_What you should do_
State how many lines of the entries hold the string "list". Reply with the number alone.

++++++++

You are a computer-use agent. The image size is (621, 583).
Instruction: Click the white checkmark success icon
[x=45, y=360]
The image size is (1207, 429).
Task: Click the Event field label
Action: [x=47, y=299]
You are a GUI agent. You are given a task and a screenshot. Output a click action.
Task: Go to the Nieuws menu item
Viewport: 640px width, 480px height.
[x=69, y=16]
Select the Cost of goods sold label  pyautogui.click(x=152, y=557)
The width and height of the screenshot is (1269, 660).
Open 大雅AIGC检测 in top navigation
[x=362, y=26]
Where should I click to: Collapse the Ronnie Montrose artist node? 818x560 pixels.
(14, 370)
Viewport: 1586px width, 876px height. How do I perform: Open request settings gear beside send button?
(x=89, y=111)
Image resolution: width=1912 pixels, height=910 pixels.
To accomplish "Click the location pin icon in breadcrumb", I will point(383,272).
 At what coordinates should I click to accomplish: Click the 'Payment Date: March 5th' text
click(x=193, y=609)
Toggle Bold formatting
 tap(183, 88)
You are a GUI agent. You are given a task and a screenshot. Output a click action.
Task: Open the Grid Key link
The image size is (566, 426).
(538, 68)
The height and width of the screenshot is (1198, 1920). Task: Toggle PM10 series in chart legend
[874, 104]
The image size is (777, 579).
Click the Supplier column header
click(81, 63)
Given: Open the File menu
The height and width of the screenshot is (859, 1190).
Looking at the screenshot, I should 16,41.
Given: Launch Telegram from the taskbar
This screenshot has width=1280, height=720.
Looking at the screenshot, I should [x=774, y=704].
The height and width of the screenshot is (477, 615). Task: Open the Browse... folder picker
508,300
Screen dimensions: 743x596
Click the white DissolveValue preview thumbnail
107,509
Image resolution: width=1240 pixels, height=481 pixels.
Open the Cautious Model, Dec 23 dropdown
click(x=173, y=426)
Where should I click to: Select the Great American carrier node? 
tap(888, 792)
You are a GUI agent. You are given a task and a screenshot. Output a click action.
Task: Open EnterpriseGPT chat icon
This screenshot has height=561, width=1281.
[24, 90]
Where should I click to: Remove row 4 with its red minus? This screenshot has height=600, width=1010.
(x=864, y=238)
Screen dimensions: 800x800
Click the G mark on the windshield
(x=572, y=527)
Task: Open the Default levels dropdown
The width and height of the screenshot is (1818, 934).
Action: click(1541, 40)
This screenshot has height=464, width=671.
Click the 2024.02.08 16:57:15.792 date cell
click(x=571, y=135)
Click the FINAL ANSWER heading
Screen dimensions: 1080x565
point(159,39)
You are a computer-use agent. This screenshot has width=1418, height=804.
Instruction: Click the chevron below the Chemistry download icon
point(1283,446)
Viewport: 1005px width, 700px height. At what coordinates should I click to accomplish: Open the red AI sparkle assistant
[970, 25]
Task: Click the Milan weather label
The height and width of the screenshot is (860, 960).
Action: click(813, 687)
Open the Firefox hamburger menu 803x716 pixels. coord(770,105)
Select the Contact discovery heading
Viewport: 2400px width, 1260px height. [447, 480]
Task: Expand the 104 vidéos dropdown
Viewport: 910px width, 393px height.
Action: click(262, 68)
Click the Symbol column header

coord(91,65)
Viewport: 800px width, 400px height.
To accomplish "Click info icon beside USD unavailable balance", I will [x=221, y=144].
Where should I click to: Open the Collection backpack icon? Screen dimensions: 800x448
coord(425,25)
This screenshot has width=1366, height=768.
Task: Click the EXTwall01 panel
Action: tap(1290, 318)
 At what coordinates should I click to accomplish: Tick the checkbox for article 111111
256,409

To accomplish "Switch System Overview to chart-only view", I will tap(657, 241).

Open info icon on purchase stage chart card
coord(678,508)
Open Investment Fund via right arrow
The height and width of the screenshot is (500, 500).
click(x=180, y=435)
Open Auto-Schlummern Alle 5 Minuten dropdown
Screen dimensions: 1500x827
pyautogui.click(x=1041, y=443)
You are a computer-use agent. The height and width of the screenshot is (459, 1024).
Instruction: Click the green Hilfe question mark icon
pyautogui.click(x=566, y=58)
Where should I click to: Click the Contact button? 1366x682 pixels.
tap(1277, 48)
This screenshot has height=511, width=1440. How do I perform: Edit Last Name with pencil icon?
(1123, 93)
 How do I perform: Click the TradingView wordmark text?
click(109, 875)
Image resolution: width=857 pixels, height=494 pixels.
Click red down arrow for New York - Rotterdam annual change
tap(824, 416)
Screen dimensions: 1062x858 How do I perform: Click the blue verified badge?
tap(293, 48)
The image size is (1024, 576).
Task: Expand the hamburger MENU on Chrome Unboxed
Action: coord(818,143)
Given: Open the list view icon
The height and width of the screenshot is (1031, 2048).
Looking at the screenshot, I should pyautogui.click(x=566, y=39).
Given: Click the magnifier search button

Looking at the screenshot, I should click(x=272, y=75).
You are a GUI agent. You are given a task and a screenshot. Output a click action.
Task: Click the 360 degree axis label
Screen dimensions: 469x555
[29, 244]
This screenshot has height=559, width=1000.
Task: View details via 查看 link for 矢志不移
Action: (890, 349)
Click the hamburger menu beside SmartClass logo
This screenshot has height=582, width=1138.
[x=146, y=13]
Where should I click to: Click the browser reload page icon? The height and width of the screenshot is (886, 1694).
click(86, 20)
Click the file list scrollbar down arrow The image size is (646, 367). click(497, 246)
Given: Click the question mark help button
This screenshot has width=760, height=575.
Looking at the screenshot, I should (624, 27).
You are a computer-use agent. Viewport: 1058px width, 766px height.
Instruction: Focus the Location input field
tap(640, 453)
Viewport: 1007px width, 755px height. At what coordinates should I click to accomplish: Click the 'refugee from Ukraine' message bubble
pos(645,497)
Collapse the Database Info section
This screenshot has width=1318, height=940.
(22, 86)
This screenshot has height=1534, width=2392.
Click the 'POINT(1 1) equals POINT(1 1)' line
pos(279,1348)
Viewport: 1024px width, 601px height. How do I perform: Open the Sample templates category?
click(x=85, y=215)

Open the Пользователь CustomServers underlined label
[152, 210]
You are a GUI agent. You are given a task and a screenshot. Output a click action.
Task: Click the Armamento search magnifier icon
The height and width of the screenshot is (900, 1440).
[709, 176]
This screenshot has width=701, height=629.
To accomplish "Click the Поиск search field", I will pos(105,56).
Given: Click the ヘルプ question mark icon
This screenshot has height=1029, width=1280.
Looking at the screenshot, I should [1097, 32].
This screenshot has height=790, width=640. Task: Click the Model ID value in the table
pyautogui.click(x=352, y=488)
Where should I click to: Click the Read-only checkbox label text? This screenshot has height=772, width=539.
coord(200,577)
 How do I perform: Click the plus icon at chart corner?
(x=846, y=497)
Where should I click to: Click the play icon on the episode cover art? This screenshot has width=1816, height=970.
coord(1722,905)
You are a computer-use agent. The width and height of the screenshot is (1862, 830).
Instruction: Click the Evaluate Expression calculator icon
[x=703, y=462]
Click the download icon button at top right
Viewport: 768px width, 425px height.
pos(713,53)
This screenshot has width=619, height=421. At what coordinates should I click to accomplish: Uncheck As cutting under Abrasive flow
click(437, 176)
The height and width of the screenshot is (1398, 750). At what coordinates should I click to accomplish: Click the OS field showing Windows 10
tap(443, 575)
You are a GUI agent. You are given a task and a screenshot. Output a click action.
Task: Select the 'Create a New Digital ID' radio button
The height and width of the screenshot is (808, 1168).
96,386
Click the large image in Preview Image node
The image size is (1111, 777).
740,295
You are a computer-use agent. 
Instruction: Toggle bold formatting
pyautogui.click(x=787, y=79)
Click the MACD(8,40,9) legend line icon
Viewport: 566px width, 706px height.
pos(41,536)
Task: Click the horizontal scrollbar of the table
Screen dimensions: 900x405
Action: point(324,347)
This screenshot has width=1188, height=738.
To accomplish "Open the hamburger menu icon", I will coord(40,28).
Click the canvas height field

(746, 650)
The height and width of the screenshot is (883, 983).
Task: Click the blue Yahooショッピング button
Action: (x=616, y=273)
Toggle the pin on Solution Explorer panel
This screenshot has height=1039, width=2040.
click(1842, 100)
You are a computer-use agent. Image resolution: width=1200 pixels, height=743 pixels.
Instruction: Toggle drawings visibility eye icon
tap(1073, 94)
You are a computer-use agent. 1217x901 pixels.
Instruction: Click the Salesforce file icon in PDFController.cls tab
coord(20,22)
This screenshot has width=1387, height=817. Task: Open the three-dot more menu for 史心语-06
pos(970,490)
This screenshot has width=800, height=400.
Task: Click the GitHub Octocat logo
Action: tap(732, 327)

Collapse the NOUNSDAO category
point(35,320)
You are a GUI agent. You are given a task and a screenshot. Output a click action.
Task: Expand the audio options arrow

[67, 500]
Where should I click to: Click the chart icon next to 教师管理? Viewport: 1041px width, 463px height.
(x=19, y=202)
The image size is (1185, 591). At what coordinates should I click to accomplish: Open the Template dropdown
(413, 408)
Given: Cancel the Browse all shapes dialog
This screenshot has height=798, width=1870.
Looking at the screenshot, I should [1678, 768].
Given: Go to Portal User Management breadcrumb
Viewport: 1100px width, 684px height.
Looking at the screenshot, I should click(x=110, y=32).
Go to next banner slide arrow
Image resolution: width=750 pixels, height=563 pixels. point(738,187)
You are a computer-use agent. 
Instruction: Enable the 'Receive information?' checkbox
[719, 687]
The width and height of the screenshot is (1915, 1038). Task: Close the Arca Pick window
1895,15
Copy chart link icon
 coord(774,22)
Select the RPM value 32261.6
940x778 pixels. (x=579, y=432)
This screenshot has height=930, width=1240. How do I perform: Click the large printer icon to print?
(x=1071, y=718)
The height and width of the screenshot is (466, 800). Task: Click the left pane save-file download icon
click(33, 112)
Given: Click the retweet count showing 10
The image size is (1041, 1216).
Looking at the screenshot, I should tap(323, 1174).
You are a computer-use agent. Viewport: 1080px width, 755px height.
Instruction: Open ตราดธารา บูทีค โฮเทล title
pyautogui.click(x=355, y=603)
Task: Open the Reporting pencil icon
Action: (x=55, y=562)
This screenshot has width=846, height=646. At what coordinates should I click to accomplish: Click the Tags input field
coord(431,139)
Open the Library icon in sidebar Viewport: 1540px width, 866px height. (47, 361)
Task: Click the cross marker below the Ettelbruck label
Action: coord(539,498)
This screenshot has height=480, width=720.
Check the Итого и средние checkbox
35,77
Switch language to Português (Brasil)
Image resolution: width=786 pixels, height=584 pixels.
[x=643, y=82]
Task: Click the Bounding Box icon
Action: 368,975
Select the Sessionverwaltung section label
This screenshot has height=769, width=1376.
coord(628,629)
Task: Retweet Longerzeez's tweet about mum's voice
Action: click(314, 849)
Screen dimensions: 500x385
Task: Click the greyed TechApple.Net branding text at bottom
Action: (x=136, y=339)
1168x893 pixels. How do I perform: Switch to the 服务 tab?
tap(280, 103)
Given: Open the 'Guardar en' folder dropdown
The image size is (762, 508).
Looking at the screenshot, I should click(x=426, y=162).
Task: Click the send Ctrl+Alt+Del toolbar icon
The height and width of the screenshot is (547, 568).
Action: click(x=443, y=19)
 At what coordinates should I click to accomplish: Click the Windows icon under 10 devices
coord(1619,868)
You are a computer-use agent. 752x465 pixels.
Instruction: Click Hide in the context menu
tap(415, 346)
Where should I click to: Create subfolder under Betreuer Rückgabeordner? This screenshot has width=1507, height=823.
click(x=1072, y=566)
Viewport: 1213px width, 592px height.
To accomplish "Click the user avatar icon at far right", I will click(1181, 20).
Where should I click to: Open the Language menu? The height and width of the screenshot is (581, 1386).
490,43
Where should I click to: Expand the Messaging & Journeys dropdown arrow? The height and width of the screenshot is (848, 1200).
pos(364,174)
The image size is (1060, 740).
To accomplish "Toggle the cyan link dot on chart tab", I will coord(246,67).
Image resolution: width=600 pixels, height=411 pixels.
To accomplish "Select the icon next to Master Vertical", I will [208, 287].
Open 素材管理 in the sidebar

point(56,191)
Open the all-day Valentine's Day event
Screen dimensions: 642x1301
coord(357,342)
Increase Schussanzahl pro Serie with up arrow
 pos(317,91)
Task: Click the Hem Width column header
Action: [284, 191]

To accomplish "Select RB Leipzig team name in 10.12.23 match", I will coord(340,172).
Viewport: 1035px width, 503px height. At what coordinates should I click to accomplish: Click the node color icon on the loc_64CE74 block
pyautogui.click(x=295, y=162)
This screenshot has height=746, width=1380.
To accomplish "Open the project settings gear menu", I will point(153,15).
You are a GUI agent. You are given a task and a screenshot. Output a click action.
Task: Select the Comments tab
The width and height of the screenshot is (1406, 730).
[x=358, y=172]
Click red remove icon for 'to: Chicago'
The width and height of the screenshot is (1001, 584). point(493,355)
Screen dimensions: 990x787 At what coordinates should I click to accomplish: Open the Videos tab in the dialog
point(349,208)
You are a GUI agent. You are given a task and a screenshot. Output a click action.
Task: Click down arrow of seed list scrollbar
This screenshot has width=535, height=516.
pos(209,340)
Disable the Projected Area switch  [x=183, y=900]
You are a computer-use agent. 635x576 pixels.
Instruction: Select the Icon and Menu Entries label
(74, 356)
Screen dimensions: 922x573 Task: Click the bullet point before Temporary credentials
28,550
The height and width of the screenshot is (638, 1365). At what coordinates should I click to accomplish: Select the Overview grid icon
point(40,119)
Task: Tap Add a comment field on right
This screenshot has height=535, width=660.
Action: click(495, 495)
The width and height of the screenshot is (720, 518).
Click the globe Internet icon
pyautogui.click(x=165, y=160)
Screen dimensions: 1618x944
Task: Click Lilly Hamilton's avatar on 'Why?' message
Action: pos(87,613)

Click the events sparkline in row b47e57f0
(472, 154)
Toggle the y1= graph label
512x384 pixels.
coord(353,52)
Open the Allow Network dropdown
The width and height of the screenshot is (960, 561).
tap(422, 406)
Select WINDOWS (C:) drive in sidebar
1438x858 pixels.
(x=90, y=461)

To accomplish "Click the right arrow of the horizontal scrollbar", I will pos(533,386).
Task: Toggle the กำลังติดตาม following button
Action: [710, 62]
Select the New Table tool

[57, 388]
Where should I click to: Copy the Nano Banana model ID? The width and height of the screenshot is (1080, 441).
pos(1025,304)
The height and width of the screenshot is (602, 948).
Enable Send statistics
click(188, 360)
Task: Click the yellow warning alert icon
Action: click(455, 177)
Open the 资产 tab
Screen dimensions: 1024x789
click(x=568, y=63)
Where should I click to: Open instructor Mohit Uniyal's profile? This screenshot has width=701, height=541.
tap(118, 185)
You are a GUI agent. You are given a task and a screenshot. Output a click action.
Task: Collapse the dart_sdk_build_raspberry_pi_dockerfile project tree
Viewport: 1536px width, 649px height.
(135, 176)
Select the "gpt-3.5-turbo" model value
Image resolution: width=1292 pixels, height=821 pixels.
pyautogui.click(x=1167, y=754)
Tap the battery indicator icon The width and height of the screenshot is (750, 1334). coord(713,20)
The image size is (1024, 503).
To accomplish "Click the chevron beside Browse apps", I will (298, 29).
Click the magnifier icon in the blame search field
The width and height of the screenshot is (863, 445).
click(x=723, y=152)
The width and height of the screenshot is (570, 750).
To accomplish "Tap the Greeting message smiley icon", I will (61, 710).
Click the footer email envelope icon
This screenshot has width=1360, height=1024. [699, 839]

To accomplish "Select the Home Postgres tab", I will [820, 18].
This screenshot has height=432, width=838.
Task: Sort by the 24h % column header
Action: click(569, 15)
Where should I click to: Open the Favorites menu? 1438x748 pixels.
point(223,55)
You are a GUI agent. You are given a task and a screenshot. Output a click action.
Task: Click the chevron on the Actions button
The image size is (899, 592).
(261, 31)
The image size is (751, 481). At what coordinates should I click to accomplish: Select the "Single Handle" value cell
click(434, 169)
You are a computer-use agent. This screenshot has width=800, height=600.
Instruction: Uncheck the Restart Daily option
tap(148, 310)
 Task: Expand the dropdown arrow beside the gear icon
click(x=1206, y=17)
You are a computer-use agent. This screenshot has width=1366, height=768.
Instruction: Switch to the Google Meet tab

++++++++

_Exercise result_
3